Appellants argue that the trial court's failure to find on the issue of contributory negligence was prejudicially erroneous and direct our attention to the rule announced in Lowe v. Pierce, 76 Cal.App.2d 316, 172 P.2d 936, where the court stated that the plea of contributory negligence as a defense in a personal injury action, with evidence to support it, presents an issue upon which the court is required to make a finding, and its failure to do so is reversible error. (Citing cases.)
Respondent contends that the trial court's failure to make findings on the issue of contributory negligence was inadvertent, and had such findings been made, they obviously would have been made in favor of respondent. However, as was said in Severance v. Knight-Counihan Co., 29 Cal.2d 561, 576, 177 P.2d 4, 13, 172 A.L.R. 1107; ‘It is settled law in California that where an action is tried before the court without a jury, in the absence of a waiver, findings are required upon all material issues presented by the pleadings and the evidence. If the court renders judgment without making such findings, the judgment must be reversed. Fairchild v. Raines, 24 Cal.2d 818, 830, 151 P.2d 260; James v. Haley, 212 Cal. 142, 147, 297 P. 920; Wilcox v. Sway, 69 Cal.App.2d 560, 564, 160 P.2d 154; Bertrand v. Pacific Electric Ry. Co., 46 Cal.App.2d 7, 13, 115 P.2d 228. Although an appellate court may properly make findings to support the judgment when ‘no contrary conclusion from the evidence could reasonably be drawn’ (Tupman v. Haberkern, 208 Cal. 256, 266, 267, 280 P. 970, 974; see Code Civ.Proc., § 956a; Bertrand v. Pacific Electric Ry. Co., supra, 46 Cal.App.2d at page 12, 115 P.2d 228) the record now under review shows a substantial conflict in the testimony, requiring a finding or findings by the trier of fact.'
In the instant case there was evidence upon which the trial court could have found that the plaintiff was negligent and that her negligence contributed to the accident and her resulting injuries.
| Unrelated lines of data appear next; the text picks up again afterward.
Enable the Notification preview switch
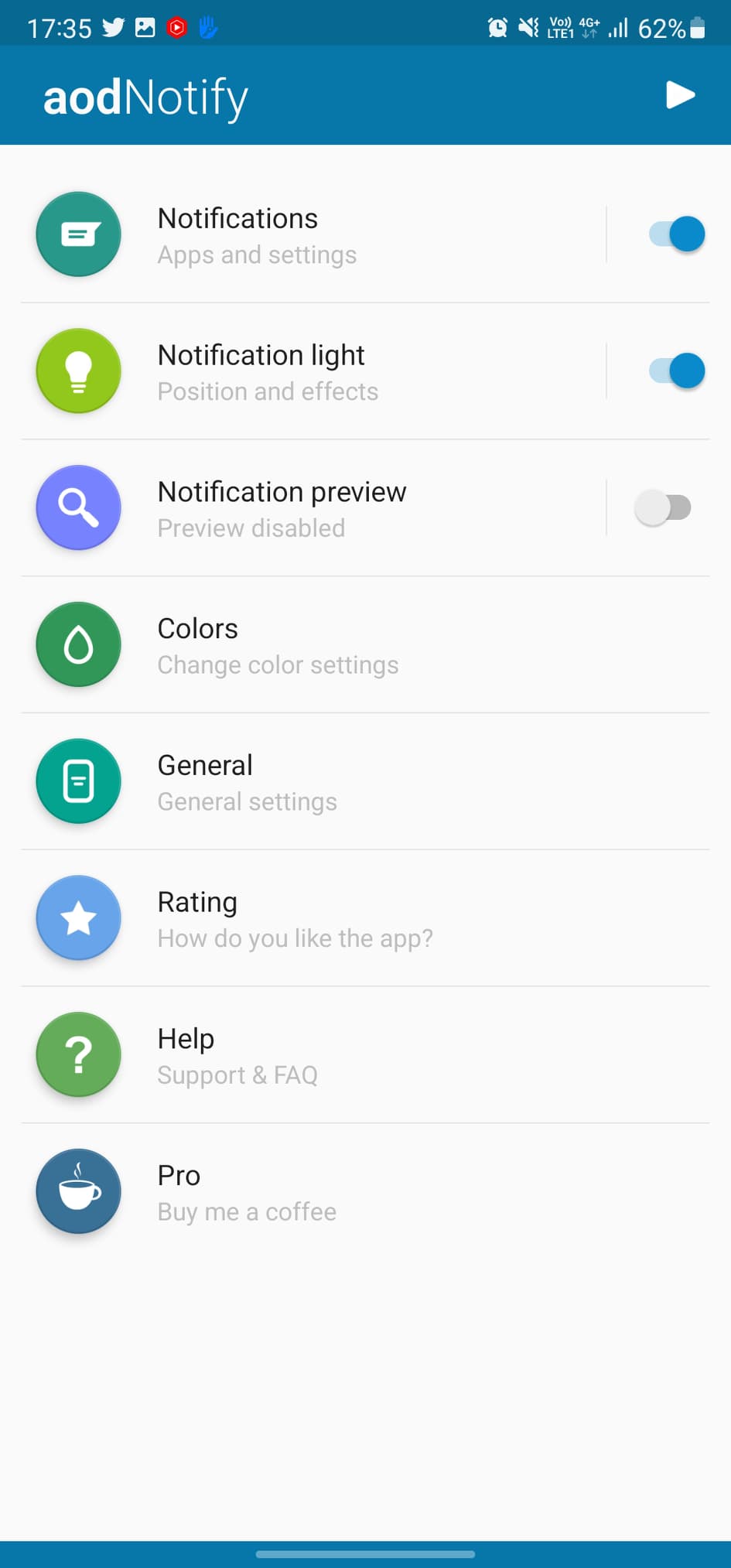 coord(663,507)
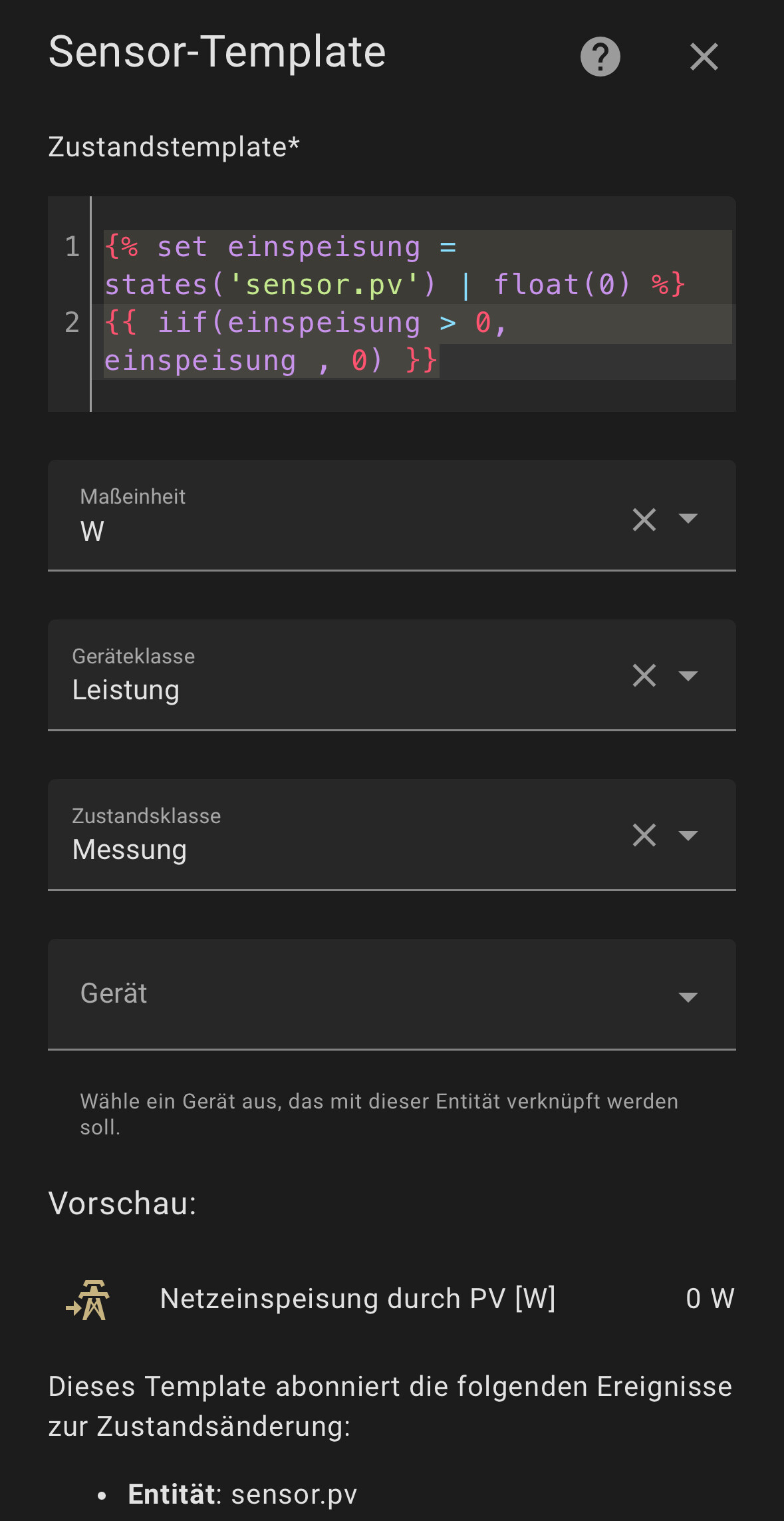Tap into the Zustandstemplate code editor
Screen dimensions: 784x1521
392,304
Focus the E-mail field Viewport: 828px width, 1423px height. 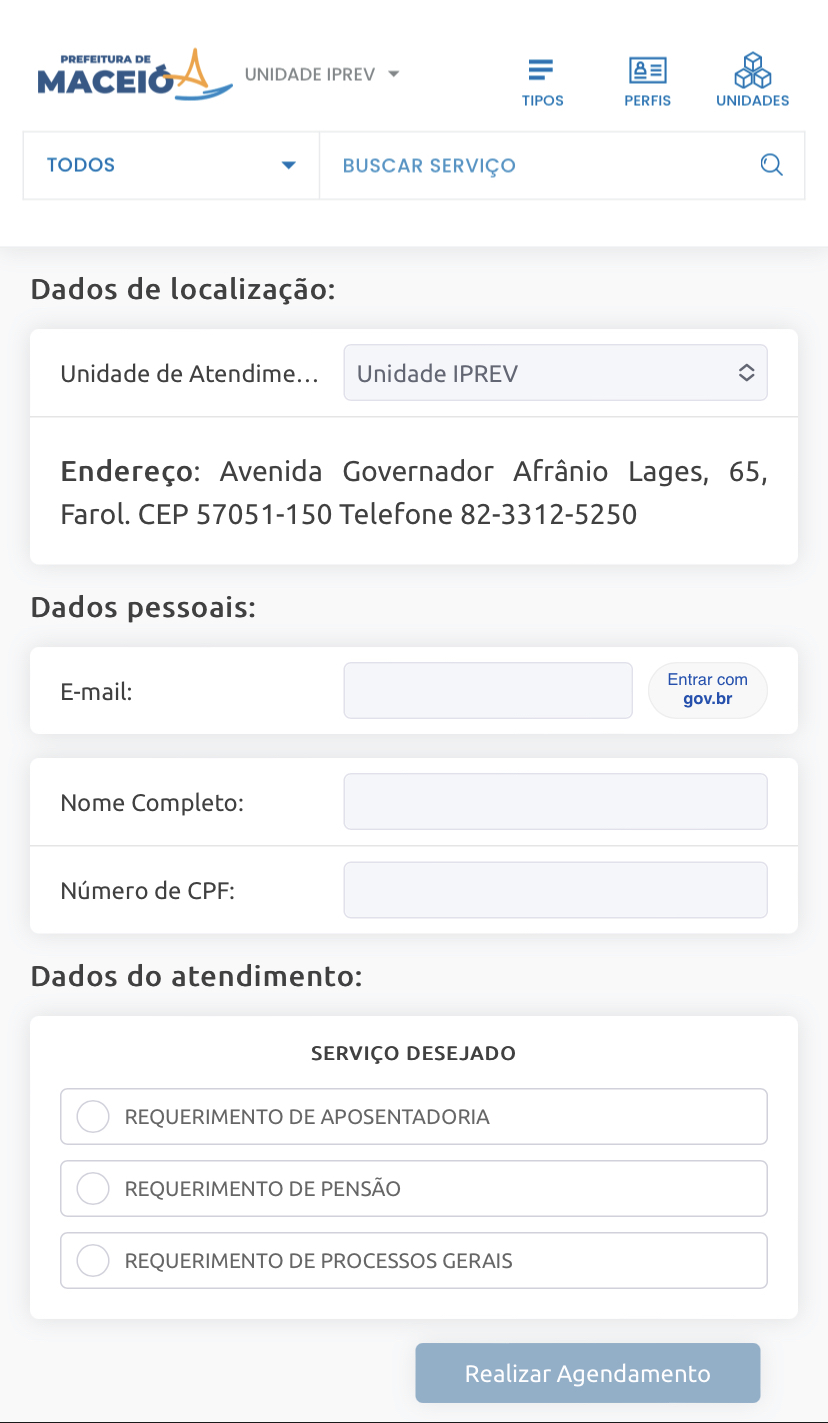coord(488,690)
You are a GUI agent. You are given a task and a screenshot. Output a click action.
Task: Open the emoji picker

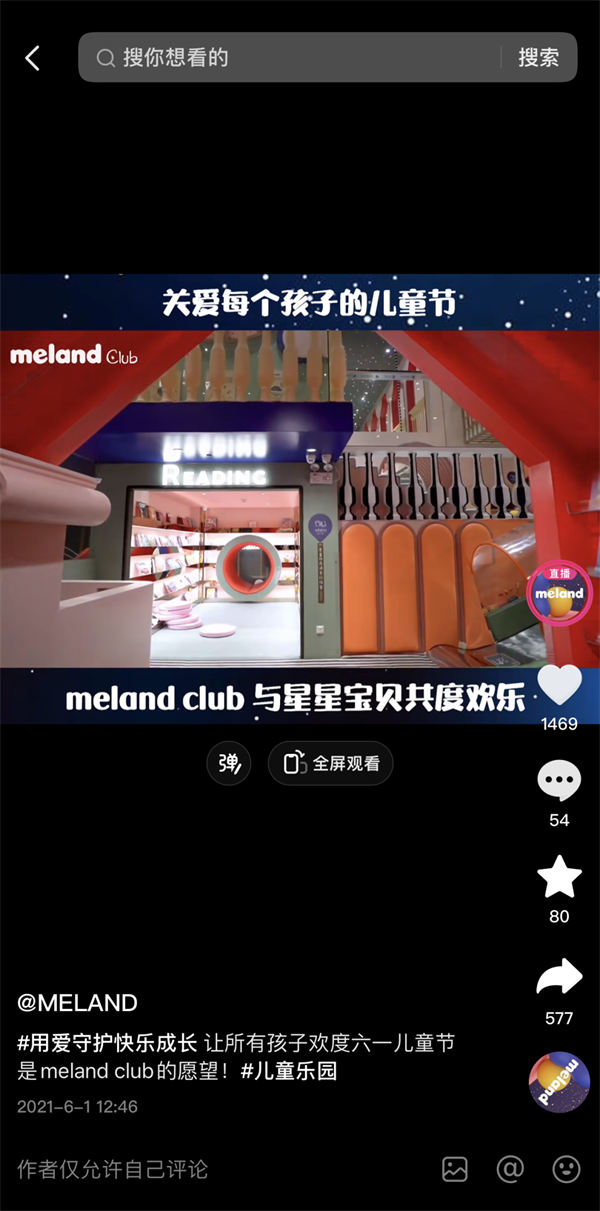(x=566, y=1168)
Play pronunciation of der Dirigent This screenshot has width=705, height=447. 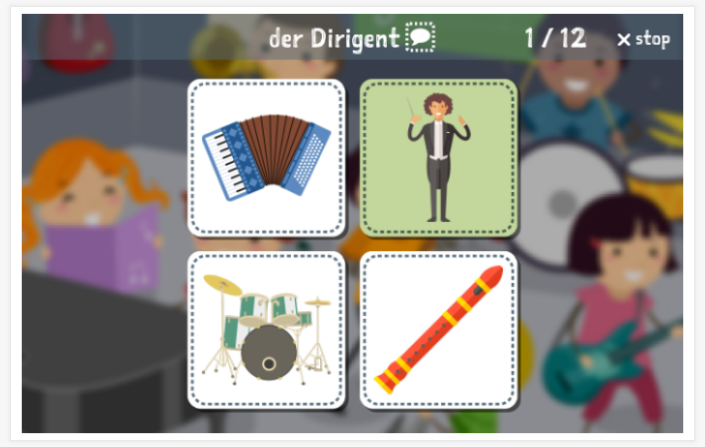pos(420,39)
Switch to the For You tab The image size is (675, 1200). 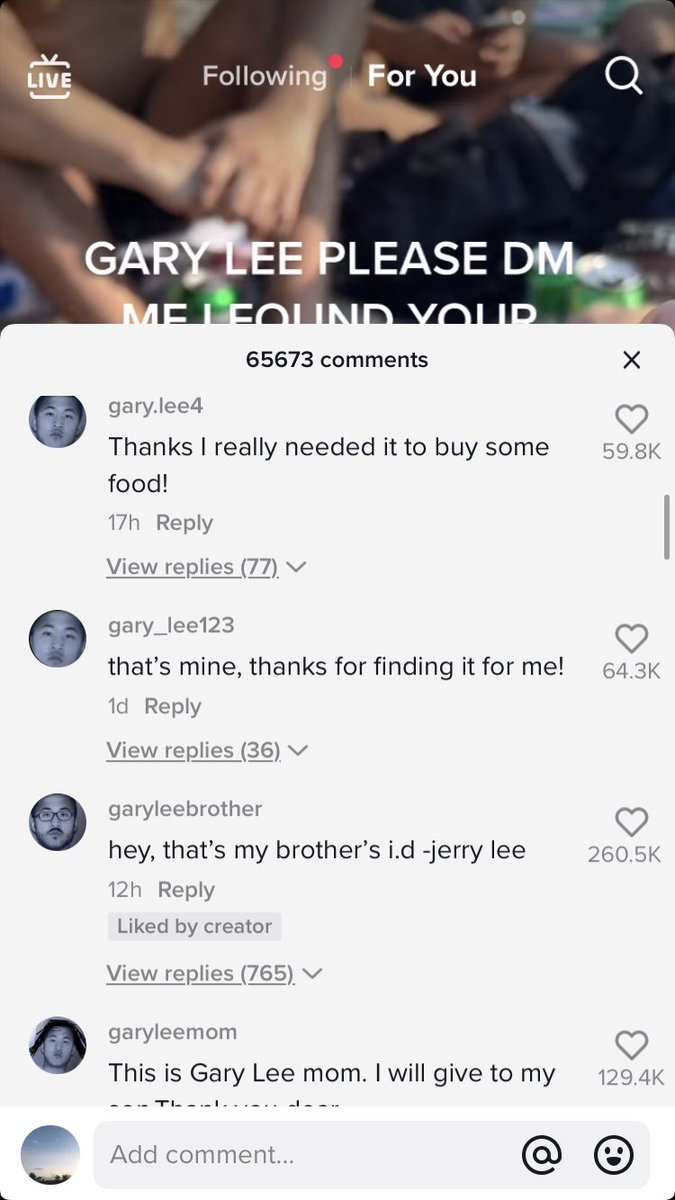point(422,76)
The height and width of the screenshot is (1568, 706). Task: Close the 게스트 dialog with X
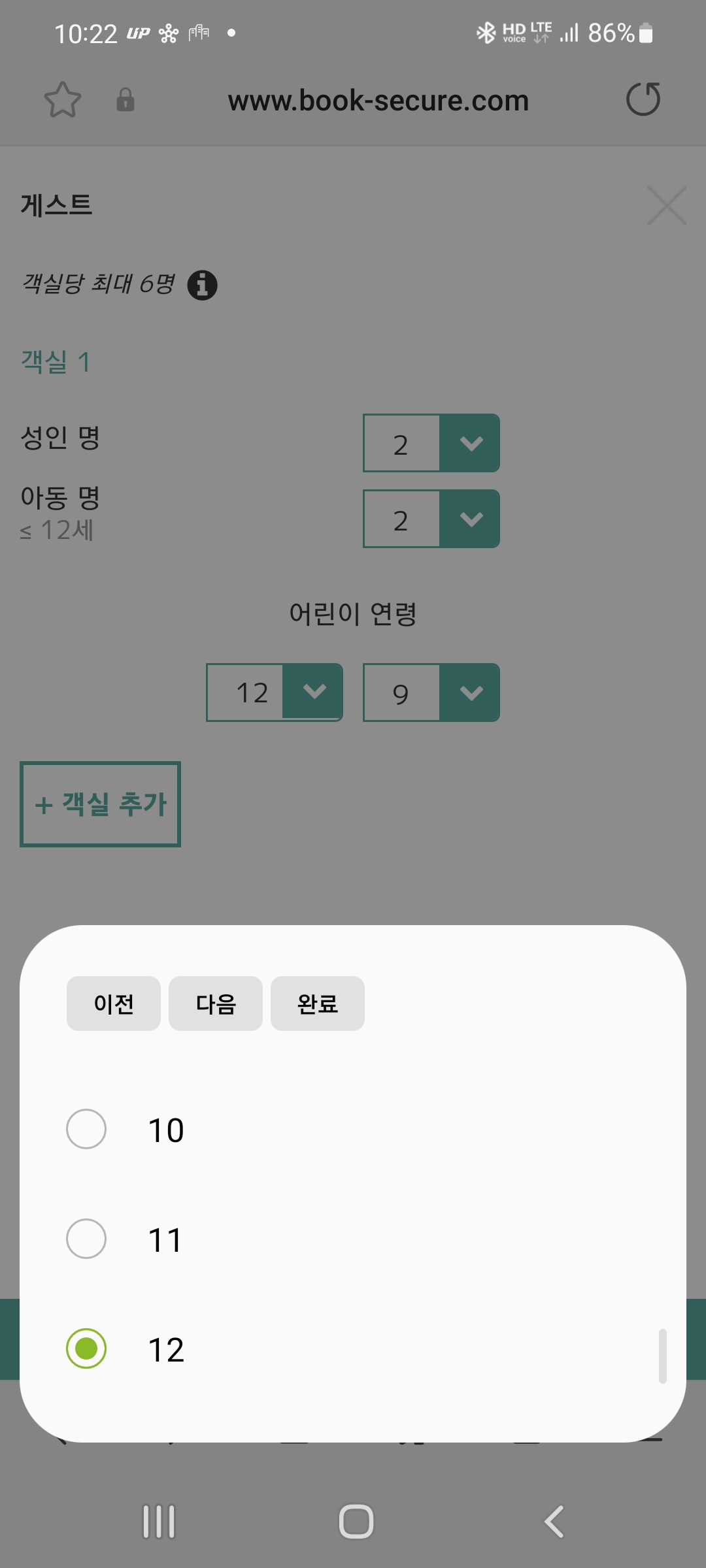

Since there was a conflict in the evidence on the issue of contributory negligence, it was and is the trial court's function to find the facts in accordance with the rule announced in Severance v. Knight-Counihan Co., supra. As was held in Larson v. Thoresen, 36 Cal.2d 666, 670, 226 P.2d 571, since section 956a of the Code of Civil Procedure was first construed and applied in Tupman v. Haberkern, 208 Cal. 256, 280 P. 970, the function of the trial court as the normal and primary finder of the facts has been uniformly recognized and it was never intended that the appellate court should perform those functions in the first instance.
In Johndrow v. Thomas, 31 Cal.2d 202, 207, 187 P.2d 681, 684, the court exercised the power to amend findings to cure a ‘patent inadvertence-clerical error.’ In the instant case, on the record before us, we cannot hold as a matter of law that the trial court ‘inadvertently’ failed to make proper findings on the issue of contributory negligence.
BARNARD, P. J., and GRIFFIN, J., concur.